NOTES TO THE CONSOLIDATED FINANCIAL STATEMENTS
(unaudited)

On July 11, 2002, an employee of a contractor on Brigham's Burkhart #1-R
location, Matagorda County, Texas, was involved in a fatal accident. The United
States Department of Labor Occupational Safety & Health Administration
investigated the accident and issued three citations and imposed a total of
$168,000 in fines. Brigham is appealing the citations, but at this time, cannot
predict the outcome of that appeal.

On October 8, 2002, relatives of the contractor's employee filed a wrongful
death action in the district court for Matagorda County, Texas, against Brigham
and three of Brigham's contractors in connection with his accidental death on
July 11, 2002. Plaintiffs are seeking unspecified both actual and punitive
damages. Brigham cannot predict the outcome of this case, however Brigham
believes it has sufficient insurance to cover the claim.

The operator of the Stonehocker #1 is disputing Brigham's ownership
interest in the well. Brigham expects the Oklahoma Corporation Commission to
rule on the dispute in late August or early September 2003. The Stonehocker #1
began producing to sales in early July 2003 at a rate of approximately 7.0 MMcf
of natural gas per day, or approximately 0.9 MMcfed net to Brigham if Brigham
prevails.

A company that relinquished its working interest in the Nold #1S well as a
result of a non-consent election in the re-completion of the well is asserting
that it did not relinquish its interest, but rather became subject only to a 400
percent payout provision. If the issue were to be litigated, and the ruling
unfavorable, Brigham would be required to distribute revenues in excess of
expenses for the disputed interest periods subsequent to payout. The financial
statement impact of an unfavorable ruling would be an out of period reduction in
revenue and expenses, with an overall negative impact on net income of
approximately $0.7 million at June 30, 2003.

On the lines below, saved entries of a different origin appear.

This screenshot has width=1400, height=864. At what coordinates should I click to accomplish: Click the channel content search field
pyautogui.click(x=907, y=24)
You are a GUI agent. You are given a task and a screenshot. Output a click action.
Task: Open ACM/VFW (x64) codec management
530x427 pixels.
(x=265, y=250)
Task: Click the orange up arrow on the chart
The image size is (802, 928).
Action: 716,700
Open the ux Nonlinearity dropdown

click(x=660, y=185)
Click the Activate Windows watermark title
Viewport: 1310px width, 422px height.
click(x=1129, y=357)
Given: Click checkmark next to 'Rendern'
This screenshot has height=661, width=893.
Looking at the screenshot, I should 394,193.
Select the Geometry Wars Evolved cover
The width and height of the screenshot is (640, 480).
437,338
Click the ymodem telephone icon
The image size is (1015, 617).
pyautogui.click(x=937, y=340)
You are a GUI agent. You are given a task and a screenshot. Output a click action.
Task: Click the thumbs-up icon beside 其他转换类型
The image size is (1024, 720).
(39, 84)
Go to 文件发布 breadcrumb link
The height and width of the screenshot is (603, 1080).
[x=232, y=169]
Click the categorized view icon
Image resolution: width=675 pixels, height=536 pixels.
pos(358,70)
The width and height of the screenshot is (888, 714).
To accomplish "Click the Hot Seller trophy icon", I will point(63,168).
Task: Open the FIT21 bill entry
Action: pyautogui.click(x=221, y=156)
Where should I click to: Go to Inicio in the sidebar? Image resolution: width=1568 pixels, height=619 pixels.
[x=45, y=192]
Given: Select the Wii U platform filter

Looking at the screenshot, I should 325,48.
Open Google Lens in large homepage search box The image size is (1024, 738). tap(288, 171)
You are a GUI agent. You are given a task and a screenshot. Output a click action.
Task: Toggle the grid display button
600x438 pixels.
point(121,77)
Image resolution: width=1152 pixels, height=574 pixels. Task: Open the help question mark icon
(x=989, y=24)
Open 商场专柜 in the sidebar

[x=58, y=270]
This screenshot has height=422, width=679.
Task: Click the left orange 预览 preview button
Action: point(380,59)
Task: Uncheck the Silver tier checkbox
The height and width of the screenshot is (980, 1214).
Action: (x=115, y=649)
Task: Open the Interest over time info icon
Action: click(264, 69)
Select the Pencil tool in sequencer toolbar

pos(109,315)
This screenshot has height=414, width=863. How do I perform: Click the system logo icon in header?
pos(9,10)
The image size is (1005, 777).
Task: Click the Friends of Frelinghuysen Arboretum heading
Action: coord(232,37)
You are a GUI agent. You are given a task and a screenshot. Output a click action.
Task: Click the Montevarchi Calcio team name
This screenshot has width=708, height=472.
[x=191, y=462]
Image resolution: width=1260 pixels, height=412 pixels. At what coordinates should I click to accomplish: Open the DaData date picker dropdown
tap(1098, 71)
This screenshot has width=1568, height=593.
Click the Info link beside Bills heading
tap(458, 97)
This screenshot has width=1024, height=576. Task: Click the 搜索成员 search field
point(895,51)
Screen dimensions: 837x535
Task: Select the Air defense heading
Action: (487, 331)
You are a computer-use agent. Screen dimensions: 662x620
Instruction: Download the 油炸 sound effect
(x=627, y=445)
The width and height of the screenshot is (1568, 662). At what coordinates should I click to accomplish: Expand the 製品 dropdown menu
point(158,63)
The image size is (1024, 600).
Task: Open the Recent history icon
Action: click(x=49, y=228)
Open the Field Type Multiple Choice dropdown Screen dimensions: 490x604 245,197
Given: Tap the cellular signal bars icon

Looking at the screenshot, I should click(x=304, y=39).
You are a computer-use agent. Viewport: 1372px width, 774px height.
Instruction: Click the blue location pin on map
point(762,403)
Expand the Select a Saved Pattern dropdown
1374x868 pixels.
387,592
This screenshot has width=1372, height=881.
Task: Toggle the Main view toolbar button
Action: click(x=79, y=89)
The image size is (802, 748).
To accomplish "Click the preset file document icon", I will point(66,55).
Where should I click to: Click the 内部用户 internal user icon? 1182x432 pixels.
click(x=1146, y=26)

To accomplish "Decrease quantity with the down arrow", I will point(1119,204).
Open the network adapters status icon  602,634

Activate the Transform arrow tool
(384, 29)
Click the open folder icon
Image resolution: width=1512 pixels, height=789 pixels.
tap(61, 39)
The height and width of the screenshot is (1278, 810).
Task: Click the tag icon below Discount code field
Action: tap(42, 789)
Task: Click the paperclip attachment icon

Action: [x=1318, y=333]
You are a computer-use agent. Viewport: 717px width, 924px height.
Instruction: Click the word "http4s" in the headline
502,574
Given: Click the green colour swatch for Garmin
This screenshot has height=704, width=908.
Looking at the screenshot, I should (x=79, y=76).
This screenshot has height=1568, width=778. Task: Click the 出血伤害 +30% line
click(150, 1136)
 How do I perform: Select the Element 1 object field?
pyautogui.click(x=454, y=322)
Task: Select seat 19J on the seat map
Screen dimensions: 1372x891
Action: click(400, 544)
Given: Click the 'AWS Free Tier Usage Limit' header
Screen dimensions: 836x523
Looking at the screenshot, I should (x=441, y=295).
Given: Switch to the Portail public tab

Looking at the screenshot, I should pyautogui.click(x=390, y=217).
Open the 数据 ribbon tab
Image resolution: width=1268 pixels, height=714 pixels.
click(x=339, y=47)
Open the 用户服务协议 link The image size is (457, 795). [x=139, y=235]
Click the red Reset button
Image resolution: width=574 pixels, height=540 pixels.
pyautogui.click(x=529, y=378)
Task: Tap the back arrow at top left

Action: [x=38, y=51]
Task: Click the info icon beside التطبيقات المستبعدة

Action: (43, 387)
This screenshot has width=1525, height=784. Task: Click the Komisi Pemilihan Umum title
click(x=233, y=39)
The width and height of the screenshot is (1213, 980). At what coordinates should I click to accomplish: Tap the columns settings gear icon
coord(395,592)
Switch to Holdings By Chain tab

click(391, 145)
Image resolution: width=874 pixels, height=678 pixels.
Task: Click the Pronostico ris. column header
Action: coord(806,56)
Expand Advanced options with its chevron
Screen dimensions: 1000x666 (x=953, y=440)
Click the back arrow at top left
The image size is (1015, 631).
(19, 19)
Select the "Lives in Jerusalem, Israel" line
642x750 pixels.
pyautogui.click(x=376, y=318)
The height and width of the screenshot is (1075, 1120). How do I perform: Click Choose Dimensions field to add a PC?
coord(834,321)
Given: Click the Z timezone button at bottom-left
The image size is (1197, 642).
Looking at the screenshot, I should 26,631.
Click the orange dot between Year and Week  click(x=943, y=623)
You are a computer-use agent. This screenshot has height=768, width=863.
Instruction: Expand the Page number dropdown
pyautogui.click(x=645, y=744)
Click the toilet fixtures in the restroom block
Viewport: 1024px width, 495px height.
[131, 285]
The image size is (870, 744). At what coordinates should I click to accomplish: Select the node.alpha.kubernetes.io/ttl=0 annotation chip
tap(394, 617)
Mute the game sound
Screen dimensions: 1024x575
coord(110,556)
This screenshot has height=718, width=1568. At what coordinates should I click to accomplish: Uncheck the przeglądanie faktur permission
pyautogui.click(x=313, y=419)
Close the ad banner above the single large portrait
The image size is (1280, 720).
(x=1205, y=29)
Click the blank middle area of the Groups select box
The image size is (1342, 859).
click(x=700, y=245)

4. NET INCOME (LOSS) PER SHARE

Basic earnings per share are computed by dividing net income (loss)
available to common stockholders by the weighted average number of common shares
outstanding for the period. The computation of diluted net income (loss) per
share reflects the potential dilution that could occur if securities or other
contracts to issue common stock were exercised or converted into common stock or
resulted in the issuance of common stock that would then share in the earnings
of Brigham.

The following table reconciles the numerators and denominators of the basic
and diluted earnings per common share computations for net income (loss)
available to common stockholders for the three and six months ended June 30,
2003 and 2002:



THREE MONTHS ENDED SIX MONTHS ENDED
JUNE 30, JUNE 30,
------------------------- ----------------------
2003 2002 2003 2002
----------- ------------ --------- -----------
(In thousands, except per share amounts)

Basic EPS:
Income (loss) available to common
stockholders before cumulative change in
accounting principle $ 2,385 $ 61 $ 7,633 $ (1,271)
Cumulative change in accounting principle - - 268 -
----------- ------------ --------- -----------
Income (loss) available to common
stockholders $ 2,385 $ 61 $ 7,901 $ (1,271)
=========== ============ ========= ===========
Common shares outstanding 20,087 16,038 19,898 16,027
=========== ============ ========= ===========
Basic EPS
Income (loss) available to common
stockholders before change in accounting
principle $ 0.12 $ 0.00 $ 0.39 $ (0.08)
Cumulative change in accounting principle - - 0.01 -
----------- ------------ --------- -----------
$ 0.12 $ 0.00 $ 0.40 $ (0.08)
=========== ============ ========= ===========


6

BRIGHAM EXPLORATION COMPANY

NOTES TO THE CONSOLIDATED FINANCIAL STATEMENTS
(unaudited)


Diluted EPS:
Income (loss) available to common
stockholders before cumulative change
in accounting principle $ 2,385 $ 61 $ 7,633 $ (1,271)
Cumulative change in accounting principle - - 268 -
----------- ------------ --------- -----------
Income (loss) available to common
stockholders 2,385 61 7,901 (1,271)
Adjustments for assumed conversions:
Dividends and accretion on mandatorily
redeemable preferred stock (1) 677 - 1,795 -
----------- ------------ --------- -----------
677 - 1,795 -
----------- ------------ --------- -----------
Income (loss) available to common
stockholders before change in accounting
principle-diluted 3,062 61 9,428 (1,271)
Cumulative change in accounting principle - - 268 -
----------- ------------ --------- -----------
Income (loss) available to common
stockholders-diluted $ 3,062 $ 61 $ 9,696 $ (1,271)
=========== ============ ========= ===========



Common shares outstanding 20,087 16,038 19,898 16,027
Effect of dilutive securities:
Warrants 459 1,227 600 -
Mandatorily redeemable preferred stock 8,966 - 11,071 -
Stock options 525 495 521 -
----------- ------------ --------- -----------
Potentially dilutive common shares 9,950 1,722 12,192 -
----------- ------------ --------- -----------
Adjusted common shares outstanding
diluted 30,037 17,760 32,090 16,027
=========== ============ ========= ===========

Diluted EPS
Income (loss) available to common
stockholders before change in
accounting principle $ 0.10 $ 0.00 $ 0.29 $ (0.08)
Change in accounting principle - - 0.01 -
----------- ------------ --------- -----------
$ 0.10 $ 0.00 $ 0.30 $ (0.08)
=========== ============ ========= ===========


(1) The amount of dividends included in dividends and accretion on mandatorily
redeemable preferred stock includes only the dividends paid in kind on the
$40 million of mandatorily redeemable preferred stock (2.0 million shares)
that were issued with warrants whose exercise price is payable in either
cash or in shares of mandatorily redeemable preferred stock.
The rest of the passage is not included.